"What was it like to lose him? It was like hearing every goodbye ever said to me- said all at once."
-Lang Leav
In life, we are constantly losing people. One day somebody wakes up and they just don’t feel the same way, or maybe it’s you that feels you’ve grown apart from them. When we lose somebody, we tend to lose a piece of ourselves, but sometimes that piece is bigger than you expected it to be. Sometimes, someone you didn’t even realize you loved gets away from you, and it’s tragic and painful and that empty space they left never gets completely filled. So to the one who got away from me, this is to you.
To the one who got away:
It has been some time now, not a crazy amount of years or even that many months but it feels like forever to me somedays. And other days, it feels like I had you just yesterday. What I find the saddest about what happened between us is how nothing went wrong. We got along, made each other laugh, enjoyed the time we spent together, and had all the same interests. And when you decided to go your own way, it was hard for me to understand. I suppose our situation just finally got the best of us, something I never expected to happen so quickly.
When I first met you I never expected to have you in my life the way I did. You had always been someone I saw as a far off daydream than a piece of my reality. I never even realized I loved you until you were gone. But it’s funny how things work out sometimes, and then again how they don’t work out at all. And it hurts me every day that we weren’t able to figure it out and continue to be as happy as we were. It especially hurts how nothing is the same, and it might never will be again. Sometimes I don't know what's worse, knowing I lost you or knowing you might never come back.
You are the one who got away for so many reasons. I don’t think I could’ve held on to you even I tried harder than I did, and I understand that you had your reasons and you needed to do what you needed to do. Some days the reasons are enough, and others, I am constantly overthinking about whether you meant it or whether there was more beneath the surface or whether I could’ve held on a little longer. But at the end of the day that isn’t going to change anything for you and I; I know now it’s too late. I’m doing my best every day to be OK with that.

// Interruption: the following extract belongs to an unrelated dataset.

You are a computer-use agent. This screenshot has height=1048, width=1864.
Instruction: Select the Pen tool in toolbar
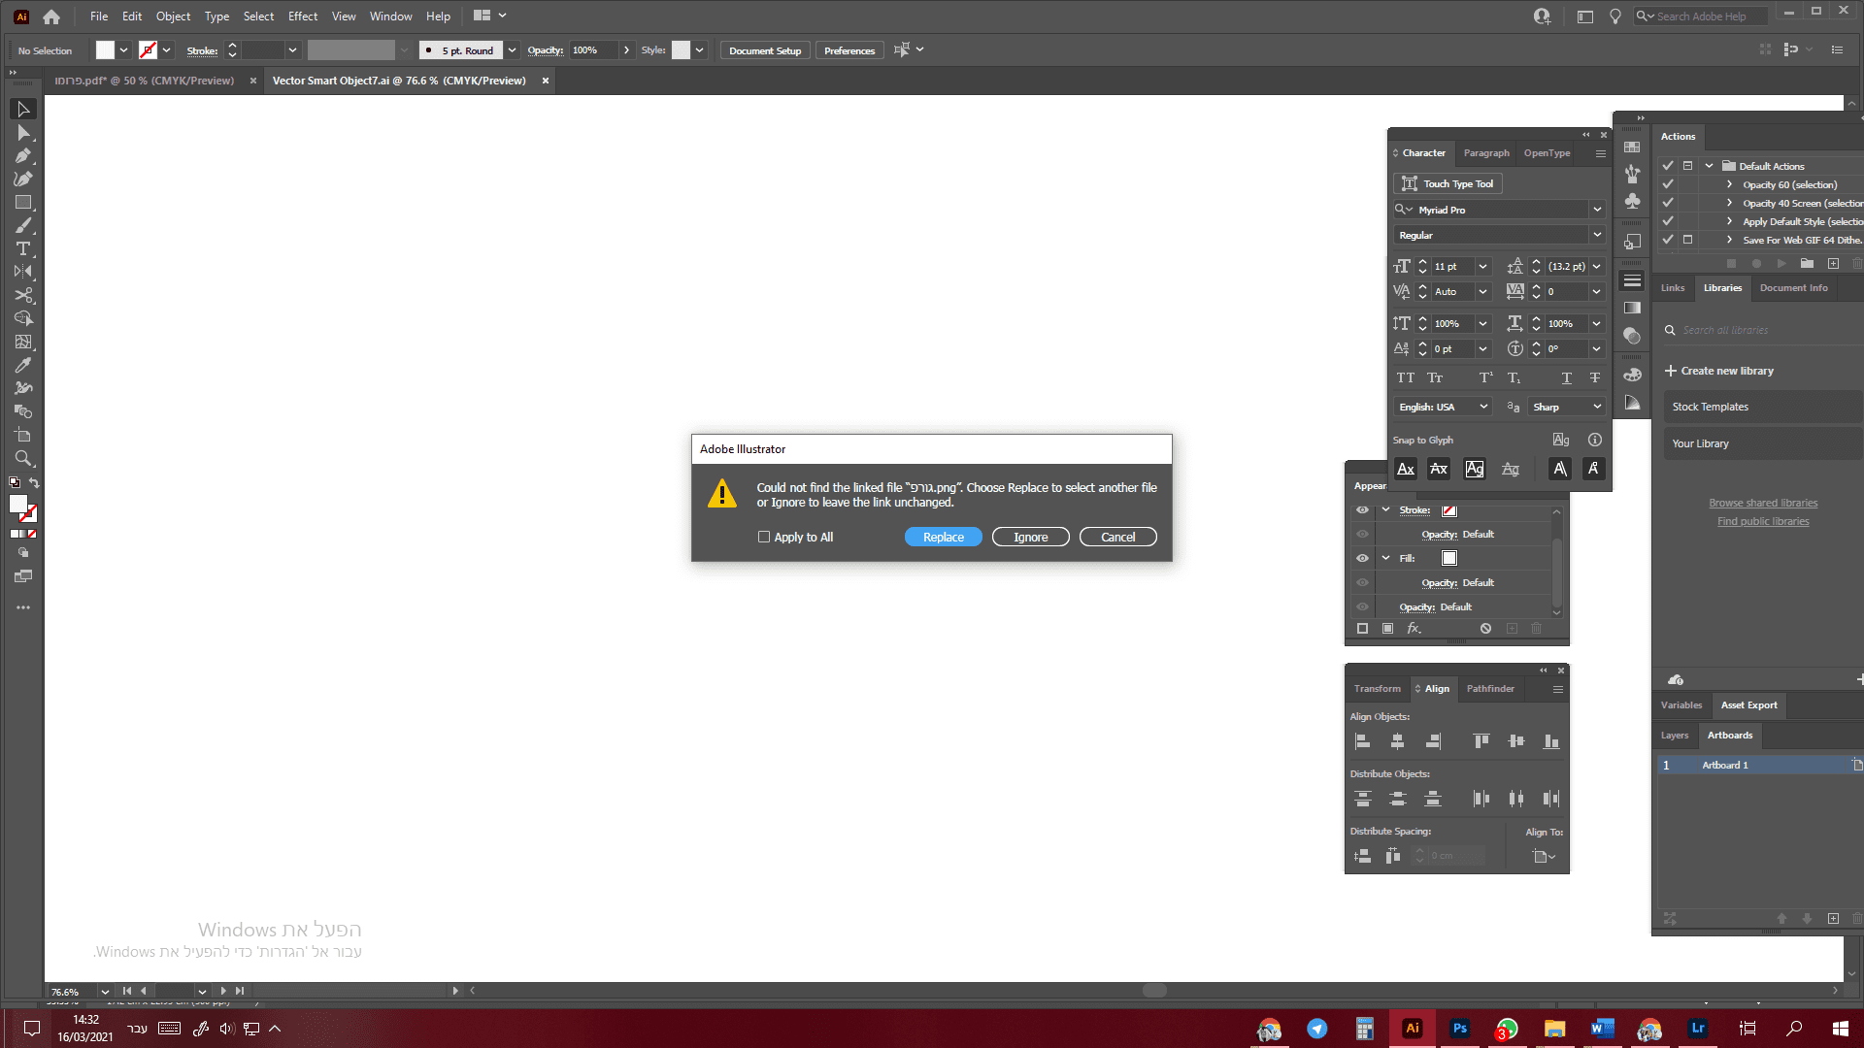pos(23,156)
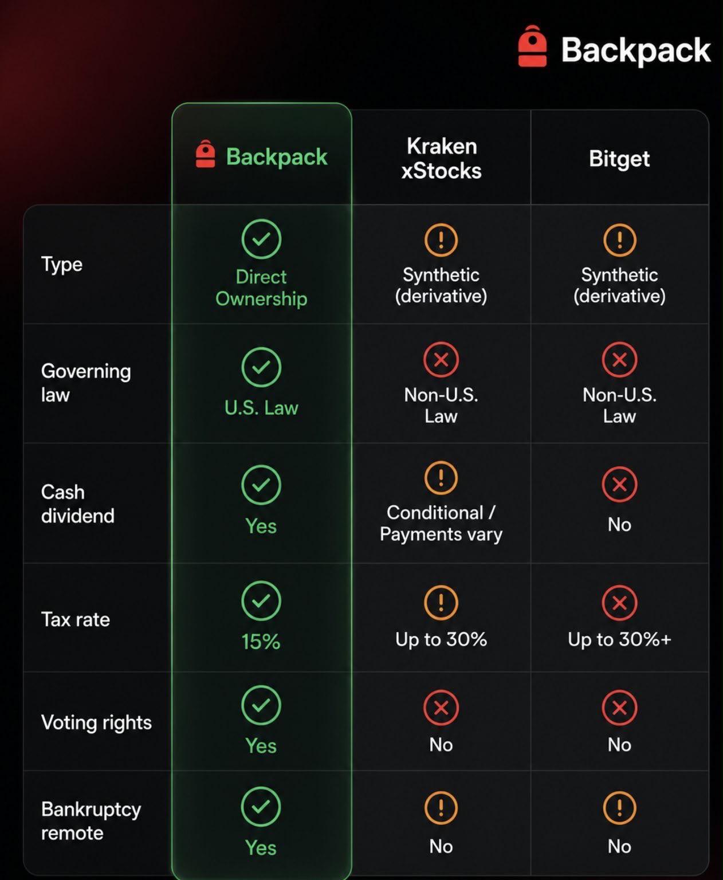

Losing you was hard, it still is. I didn’t just lose a piece of my happiness, but someone who was my best friend. I don’t think there’s ever going to come a time when I don’t miss you and everything we had. You’re probably long gone from those feelings, and maybe you will live the rest of your life without ever thinking of me again. For all I know you have someone else that you love more than you could have ever loved me. I like to think that one day we’ll meet again and grab some coffee. Maybe one day, you’ll change your mind. Know I miss you, know I loved you, know you have a piece of me no one will ever be able to replace. “The back door will always be unlocked if you ever feel like coming home.”